* [ACTIVITY]: Line by line, output the material without altering anything.

* [STUDY MATERIAL]:
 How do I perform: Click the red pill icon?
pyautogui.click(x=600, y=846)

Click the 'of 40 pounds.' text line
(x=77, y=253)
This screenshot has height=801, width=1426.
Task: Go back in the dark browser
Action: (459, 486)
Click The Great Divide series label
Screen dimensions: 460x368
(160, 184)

* [SOLUTION FOR THIS TASK]:
 How do I perform: Click the red pill icon?
pyautogui.click(x=600, y=846)

Click the 'of 40 pounds.' text line
(x=77, y=253)
This screenshot has height=801, width=1426.
Task: Go back in the dark browser
Action: (459, 486)
Click The Great Divide series label
Screen dimensions: 460x368
(160, 184)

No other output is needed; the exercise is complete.